I'm sure its just a terminology problem I'm having, but I still can't
understand what you are trying to tell me. I'm sorry I'm so thick!

To me the word 'type' refers to the data type associated with a symbol -
like 'int', 'float', 'char[]' , etc... So when you say "'const' and
'invariant' apply to the type" it sounds like you are saying that 'const'
prevents a symbol from changing types - which doesn't make sense to me. In
D, a symbol can never change types once it has been declared. 

So, I'm now wondering if by "type" you are actually meaning the data
represented by the symbol and not its data-type. However that doesn't quite
make sense either because that's what I was saying but you disagreed with
me!?

Please bear with me. Oh, and anyone else can chime in to help make it clear
to me too, please.

Let's take 'final' again. 

Walter said:
> No. This applies to rebinding of a name:
> 	final x = 3;
> 	x = 4;		// error, x is final
> i.e. final applies to the declared name, not the type.

Now by 'binding' I assume you mean 'having the compiler associate a value
with a symbol'.

So "final x = 3" is sort of equivalent to C's "#define x (3)", but in D
there are scope and data-type implications. 

I expect that in D we will also be able to do ...

  final double z = 4.288392;

but what about things like ...

  int y = 3;
  final x = y;
  final q = someFunc();

And is ...

    final s = "qwerty";
    char[] t = s;

identical to ...

    char[] t = "qwerty".dup;


I presume this would fail at compile time ...

    void XYZZY(inout char[] x) { . . . }
    . . .
    final s = "qwerty";
    XYZZY(s);


*****
Okay, now let's revisit 'const'.

I said ...
>>  This is applied to declarations to prevent code in the same scope as the
>> declaration from being able to modify the item being declared.

And you said ...
> No. This means that it is a readonly view of data - other views of the 
> same data may change it.
> 	char[] s = "hello".dup;
> 	const char[] t = s;
> 	t[0] = 'j';	// error, const char[] is a readonly view
> 	s[0] = 'j';	// ok
> 	writefln(t);	// prints "jello"
> 	t = s[1..2];	// ok, as t is not final
> Note that const applies to the type, not the name.

Apart from the last sentence, which still confuses the hell out of me, I
think we almost are saying the same thing.
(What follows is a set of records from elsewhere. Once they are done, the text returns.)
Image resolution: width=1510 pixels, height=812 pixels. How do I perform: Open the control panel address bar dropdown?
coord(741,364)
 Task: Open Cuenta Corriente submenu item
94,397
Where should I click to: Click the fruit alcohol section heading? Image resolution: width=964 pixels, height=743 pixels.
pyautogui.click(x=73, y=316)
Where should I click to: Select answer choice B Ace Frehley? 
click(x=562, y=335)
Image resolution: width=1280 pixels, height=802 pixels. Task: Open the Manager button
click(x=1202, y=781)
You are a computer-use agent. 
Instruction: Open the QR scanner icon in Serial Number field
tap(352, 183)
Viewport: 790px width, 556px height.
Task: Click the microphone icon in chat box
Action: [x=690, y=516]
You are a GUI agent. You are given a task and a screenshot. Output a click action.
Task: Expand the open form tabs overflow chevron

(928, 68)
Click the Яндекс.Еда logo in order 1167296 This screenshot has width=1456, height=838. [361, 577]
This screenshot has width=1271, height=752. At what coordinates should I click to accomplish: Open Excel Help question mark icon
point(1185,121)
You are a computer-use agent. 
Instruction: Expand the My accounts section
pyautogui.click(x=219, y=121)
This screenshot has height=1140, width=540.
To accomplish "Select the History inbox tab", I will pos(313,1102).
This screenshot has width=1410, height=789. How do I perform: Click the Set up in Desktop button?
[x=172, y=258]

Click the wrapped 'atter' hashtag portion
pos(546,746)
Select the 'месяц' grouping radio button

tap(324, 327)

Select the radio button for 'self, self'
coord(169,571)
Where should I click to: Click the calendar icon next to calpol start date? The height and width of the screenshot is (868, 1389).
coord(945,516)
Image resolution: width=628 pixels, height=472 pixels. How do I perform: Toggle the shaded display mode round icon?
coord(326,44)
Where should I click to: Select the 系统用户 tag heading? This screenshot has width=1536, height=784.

Using your example code, I was saying that the declaration "const char[] t"
means that you can't change 't' (i.e. t.ptr and t.length cannot be altered)
but you can change the data that t.ptr points to.  However, I see by your
explanation that I got this the wrong way around. I now read you saying
that 'const char[] t' means that program can change t.ptr and/or t.length
but it cannot use 't' to change the data it points to. I said nothing about
getting to the data via another symbol. Also, I see that you are saying
"final const char[] t" means that neither 't' nor its data can be altered.

Is there any difference between "final const char[] t" and "const final
char[] t"?

Is "const int x = 4" and "final int x = 4" mean the same thing (not a
reference type this time)? 

Would "final const x = 5" compile? Would it mean anything different from
just 'final' or just 'const'?

It would seem that 'const' is primarily used to protect referenced data
rather than the reference itself. Is that right?


Will this be allowed ...

   void XYZZY(const char[] s)
   {
      char[] t;
      t = s;   // fails here?
      t[0] = 'a';
   }

*****
And now to 'invariant' ...

You said ...
> It isn't the declaration, but the *type* that is 
> invariant. Invariant applies to the type, not the name.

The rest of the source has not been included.